P1-434 Birth outcomes and early-life social characteristics predict unequal educational outcomes across the lifecourse and across generations. Data from a swedish cohort born 1915–1929 and their grandchildren born 1973–1980

2011 
Educational inequalities are a major contributor to health and social inequalities. We investigated the effects of adverse birth characteristics and social disadvantage upon educational outcomes over the lifecourse and across generations. Our subjects were 12 674 Swedish infants born 1915–1929 and 9706 of their grandchildren born 1973–1980. Within both cohorts, better school achievement (schoolmarks in elementary school) was predicted by: heavier birthweight, lower birth order, older mother, married mother and higher family social class. These effects persisted after mutual-adjustment, and birth characteristics and family composition played little role in explaining social class effects. There were no independent effects of preterm or twin status, but weak evidence that postterm infants were disadvantaged. The predictors of education continuation (secondary school attendance and entrance to tertiary education) were very similar, with family composition and social class effects persisting even after adjusting for school achievement. Across generations, better grandchild educational outcomes were predicted by heavier birthweight, lower birth order and higher social class in the grandparents. These associations became non-significant and/or substantially attenuated after adjusting for grandchild socio-economic position in childhood, suggesting this was the major mechanism for this effect.
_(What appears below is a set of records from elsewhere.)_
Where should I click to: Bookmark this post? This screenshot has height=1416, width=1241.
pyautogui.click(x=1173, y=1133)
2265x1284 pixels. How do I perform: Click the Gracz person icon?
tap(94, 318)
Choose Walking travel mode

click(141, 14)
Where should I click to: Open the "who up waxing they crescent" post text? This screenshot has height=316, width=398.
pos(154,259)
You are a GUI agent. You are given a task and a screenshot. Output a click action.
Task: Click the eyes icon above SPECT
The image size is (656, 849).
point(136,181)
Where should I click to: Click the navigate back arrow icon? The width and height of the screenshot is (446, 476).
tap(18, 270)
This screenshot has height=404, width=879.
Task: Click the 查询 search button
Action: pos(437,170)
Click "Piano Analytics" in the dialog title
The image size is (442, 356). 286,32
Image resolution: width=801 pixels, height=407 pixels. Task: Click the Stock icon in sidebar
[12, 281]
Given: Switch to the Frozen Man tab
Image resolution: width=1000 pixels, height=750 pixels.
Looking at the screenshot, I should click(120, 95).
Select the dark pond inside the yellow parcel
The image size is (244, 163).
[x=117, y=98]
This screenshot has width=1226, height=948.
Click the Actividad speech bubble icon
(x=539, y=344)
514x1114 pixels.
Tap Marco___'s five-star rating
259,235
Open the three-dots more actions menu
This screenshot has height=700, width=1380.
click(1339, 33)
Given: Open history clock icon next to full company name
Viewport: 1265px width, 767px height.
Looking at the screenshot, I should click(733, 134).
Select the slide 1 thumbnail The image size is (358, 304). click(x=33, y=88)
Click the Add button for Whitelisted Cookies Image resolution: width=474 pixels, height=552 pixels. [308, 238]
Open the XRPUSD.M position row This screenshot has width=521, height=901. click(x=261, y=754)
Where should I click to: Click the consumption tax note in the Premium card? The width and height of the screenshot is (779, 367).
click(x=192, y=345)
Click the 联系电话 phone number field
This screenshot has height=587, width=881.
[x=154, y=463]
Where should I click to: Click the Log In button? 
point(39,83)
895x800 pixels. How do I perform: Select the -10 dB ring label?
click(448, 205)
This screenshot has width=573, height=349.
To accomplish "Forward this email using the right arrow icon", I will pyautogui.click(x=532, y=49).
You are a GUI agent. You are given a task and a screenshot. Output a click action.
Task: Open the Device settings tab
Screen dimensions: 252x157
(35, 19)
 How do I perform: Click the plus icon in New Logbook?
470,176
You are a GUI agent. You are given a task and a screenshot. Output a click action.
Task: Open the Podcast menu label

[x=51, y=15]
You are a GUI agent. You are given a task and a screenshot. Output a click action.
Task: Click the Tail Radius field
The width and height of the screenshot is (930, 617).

We conclude that multiple early-life characteristics predict educational outcomes across the lifecourse and across generations, including birth outcome and family composition effects which typically receive little attention. Most effects were remarkably stable, suggesting their relevance for understanding educational inequalities in other populations. Such understanding would, in turn, clarify a major mechanism whereby health inequalities emerge across the lifecourse and are recreated across generations.